## WHAT YOU NEED TO DO
Within the entries below, find the portion that opens with the line containing "The Missing Adventures (355, 587)" and closes with the line containing "Series Overview (462, 440)". Retype that portion exactly and only.

(Saved data entries)
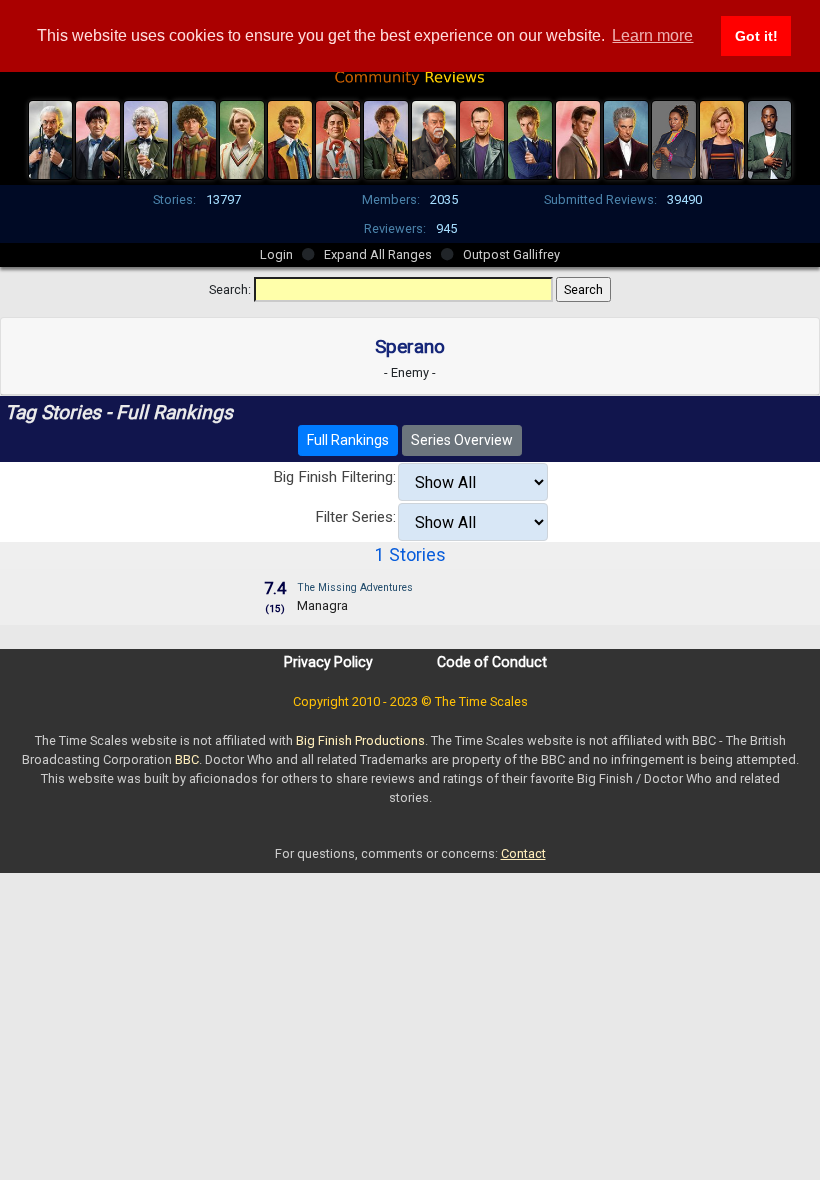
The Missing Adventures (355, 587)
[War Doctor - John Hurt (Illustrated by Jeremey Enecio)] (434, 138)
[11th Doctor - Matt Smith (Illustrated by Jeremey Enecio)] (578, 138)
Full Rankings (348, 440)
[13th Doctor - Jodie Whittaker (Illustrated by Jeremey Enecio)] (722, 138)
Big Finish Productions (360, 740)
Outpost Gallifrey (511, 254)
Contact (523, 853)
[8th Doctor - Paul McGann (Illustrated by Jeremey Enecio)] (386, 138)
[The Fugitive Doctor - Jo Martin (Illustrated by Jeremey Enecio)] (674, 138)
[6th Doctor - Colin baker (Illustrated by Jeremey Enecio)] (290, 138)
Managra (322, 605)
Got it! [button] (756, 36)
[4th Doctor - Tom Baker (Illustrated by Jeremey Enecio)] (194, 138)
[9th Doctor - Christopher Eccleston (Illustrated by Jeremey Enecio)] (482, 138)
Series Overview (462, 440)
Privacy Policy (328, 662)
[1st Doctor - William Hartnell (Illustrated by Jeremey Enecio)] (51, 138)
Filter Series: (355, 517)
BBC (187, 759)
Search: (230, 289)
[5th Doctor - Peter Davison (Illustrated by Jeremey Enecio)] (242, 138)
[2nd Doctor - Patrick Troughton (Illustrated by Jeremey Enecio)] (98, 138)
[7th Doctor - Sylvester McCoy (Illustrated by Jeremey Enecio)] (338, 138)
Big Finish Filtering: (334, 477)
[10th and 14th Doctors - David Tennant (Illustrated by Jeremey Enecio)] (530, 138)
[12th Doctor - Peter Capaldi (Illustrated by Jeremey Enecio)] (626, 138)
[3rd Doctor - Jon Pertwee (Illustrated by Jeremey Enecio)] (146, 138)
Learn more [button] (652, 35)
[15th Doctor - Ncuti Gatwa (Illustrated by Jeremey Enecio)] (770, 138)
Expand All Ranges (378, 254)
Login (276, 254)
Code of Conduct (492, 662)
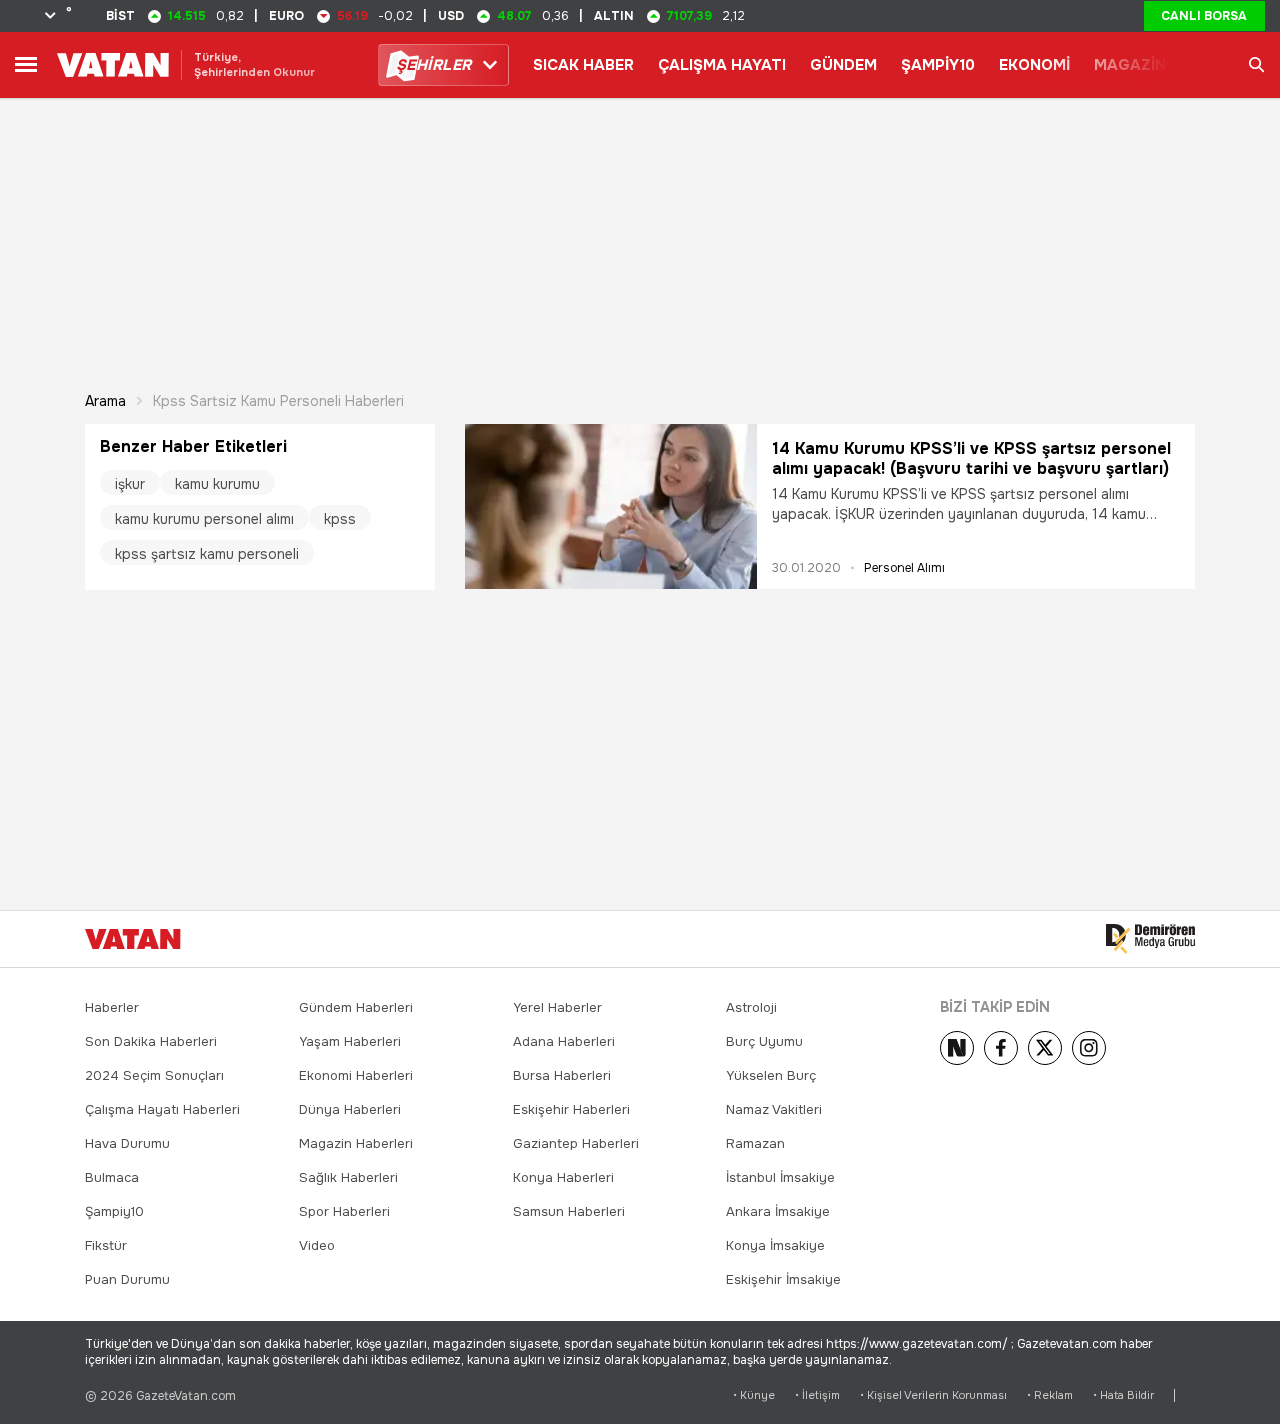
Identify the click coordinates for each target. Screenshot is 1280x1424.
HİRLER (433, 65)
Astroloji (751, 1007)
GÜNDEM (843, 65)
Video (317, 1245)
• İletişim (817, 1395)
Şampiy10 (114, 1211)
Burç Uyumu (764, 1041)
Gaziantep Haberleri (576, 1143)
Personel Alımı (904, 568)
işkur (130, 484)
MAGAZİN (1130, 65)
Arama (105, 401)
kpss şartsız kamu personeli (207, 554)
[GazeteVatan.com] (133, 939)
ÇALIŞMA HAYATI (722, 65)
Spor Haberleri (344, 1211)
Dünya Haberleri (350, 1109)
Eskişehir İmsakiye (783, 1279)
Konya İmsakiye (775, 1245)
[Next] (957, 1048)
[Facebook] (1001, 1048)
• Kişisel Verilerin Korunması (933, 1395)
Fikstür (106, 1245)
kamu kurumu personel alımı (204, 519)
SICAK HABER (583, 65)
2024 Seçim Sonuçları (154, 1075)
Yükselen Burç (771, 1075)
==
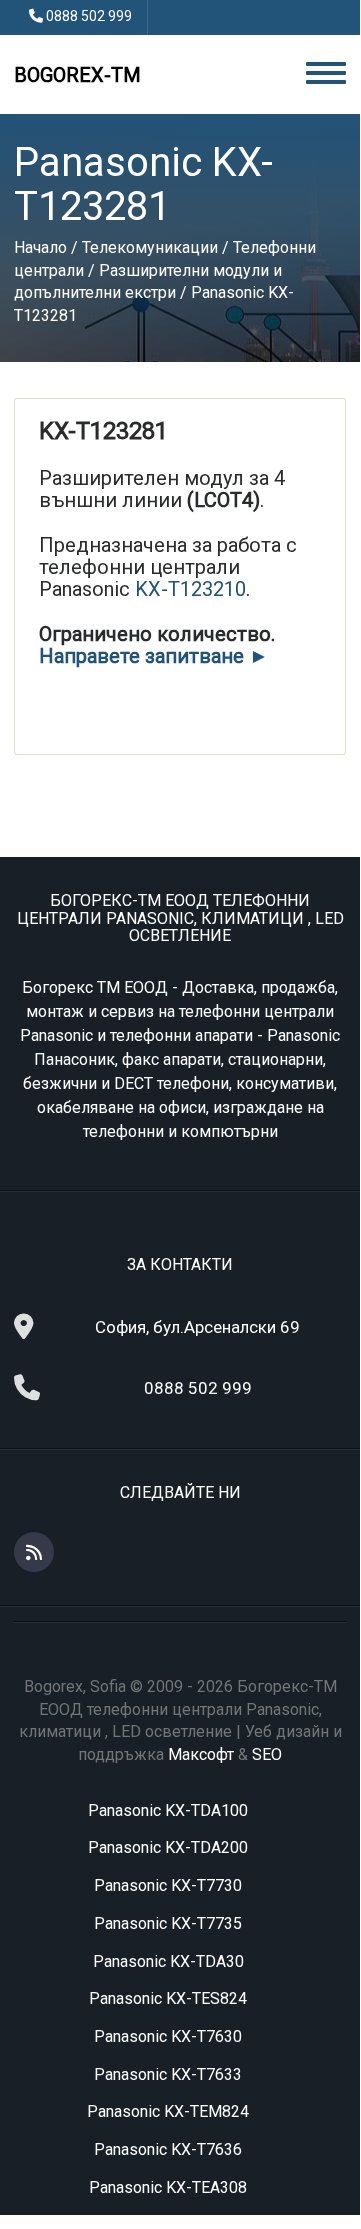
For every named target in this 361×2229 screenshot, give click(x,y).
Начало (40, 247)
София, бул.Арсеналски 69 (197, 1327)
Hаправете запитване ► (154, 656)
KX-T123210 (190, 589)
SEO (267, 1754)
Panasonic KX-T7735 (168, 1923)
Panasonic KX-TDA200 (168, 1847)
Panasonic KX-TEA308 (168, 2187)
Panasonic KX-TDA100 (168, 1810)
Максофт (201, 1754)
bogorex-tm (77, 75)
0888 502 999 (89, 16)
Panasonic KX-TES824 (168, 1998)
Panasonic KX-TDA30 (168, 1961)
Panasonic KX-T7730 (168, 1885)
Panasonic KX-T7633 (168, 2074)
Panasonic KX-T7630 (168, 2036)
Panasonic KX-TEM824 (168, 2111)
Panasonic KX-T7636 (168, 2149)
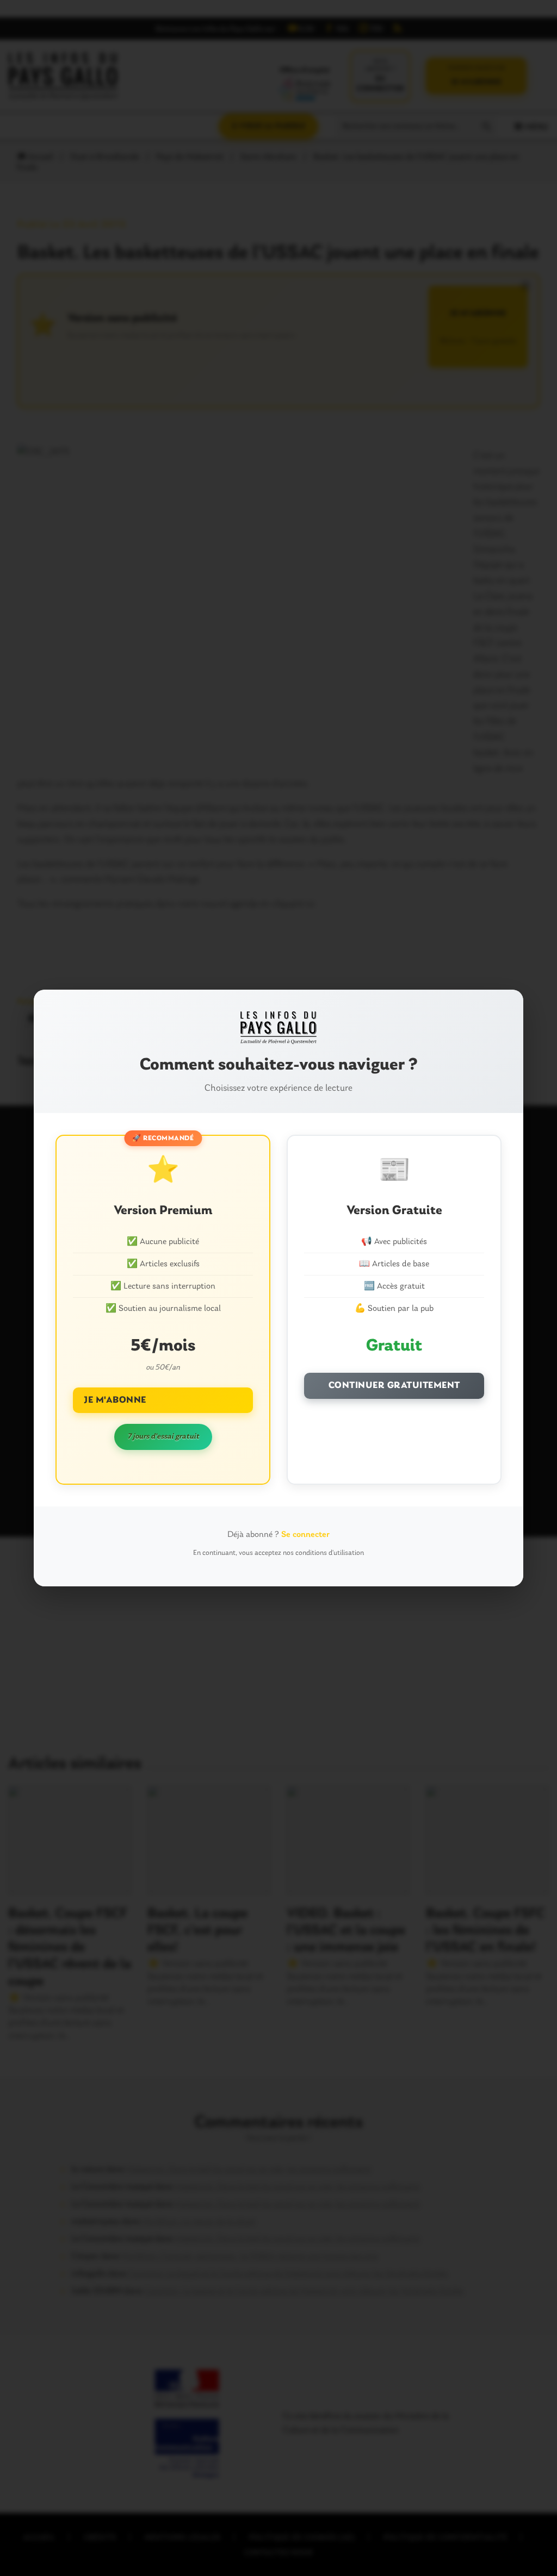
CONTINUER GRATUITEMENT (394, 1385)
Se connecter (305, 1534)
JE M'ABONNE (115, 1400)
---
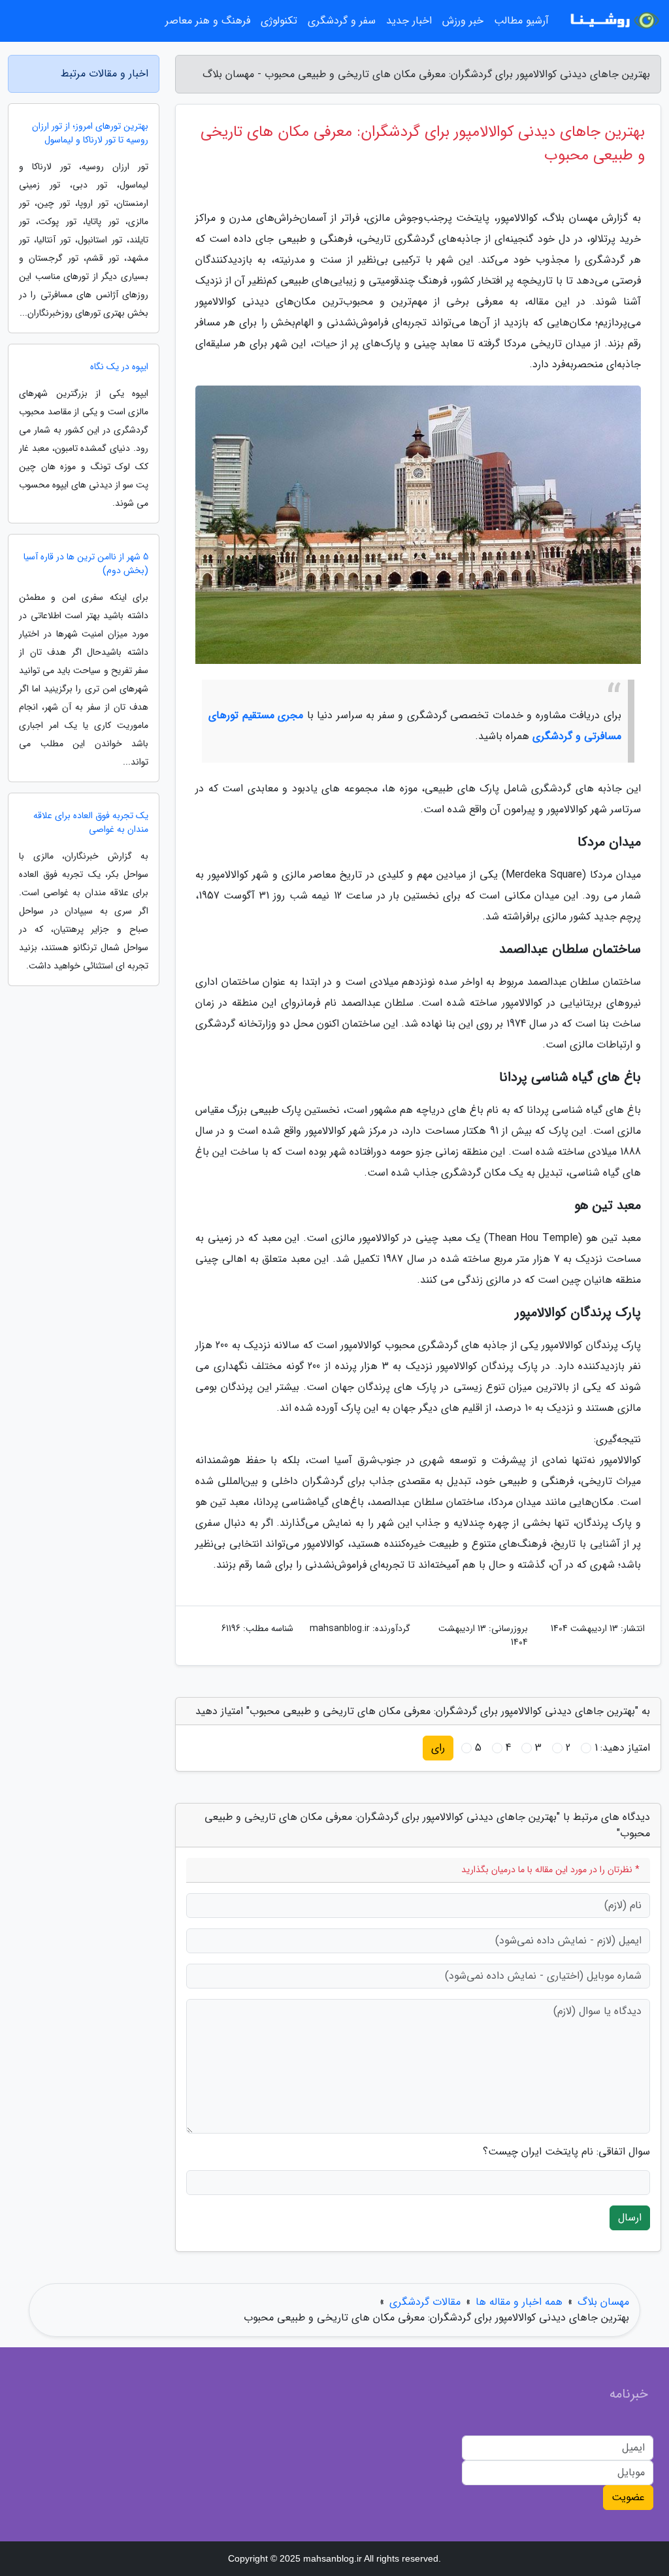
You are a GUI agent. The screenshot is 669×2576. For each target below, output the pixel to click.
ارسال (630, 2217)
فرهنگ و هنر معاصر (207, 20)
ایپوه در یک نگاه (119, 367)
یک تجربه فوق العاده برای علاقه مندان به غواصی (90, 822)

## REPLY
The Missing Adventures (355, 587)
[War Doctor - John Hurt (Illustrated by Jeremey Enecio)] (434, 138)
[11th Doctor - Matt Smith (Illustrated by Jeremey Enecio)] (578, 138)
Full Rankings (348, 440)
[13th Doctor - Jodie Whittaker (Illustrated by Jeremey Enecio)] (722, 138)
Big Finish Productions (360, 740)
Outpost Gallifrey (511, 254)
Contact (523, 853)
[8th Doctor - Paul McGann (Illustrated by Jeremey Enecio)] (386, 138)
[The Fugitive Doctor - Jo Martin (Illustrated by Jeremey Enecio)] (674, 138)
[6th Doctor - Colin baker (Illustrated by Jeremey Enecio)] (290, 138)
Managra (322, 605)
Got it! [button] (756, 36)
[4th Doctor - Tom Baker (Illustrated by Jeremey Enecio)] (194, 138)
[9th Doctor - Christopher Eccleston (Illustrated by Jeremey Enecio)] (482, 138)
Series Overview (462, 440)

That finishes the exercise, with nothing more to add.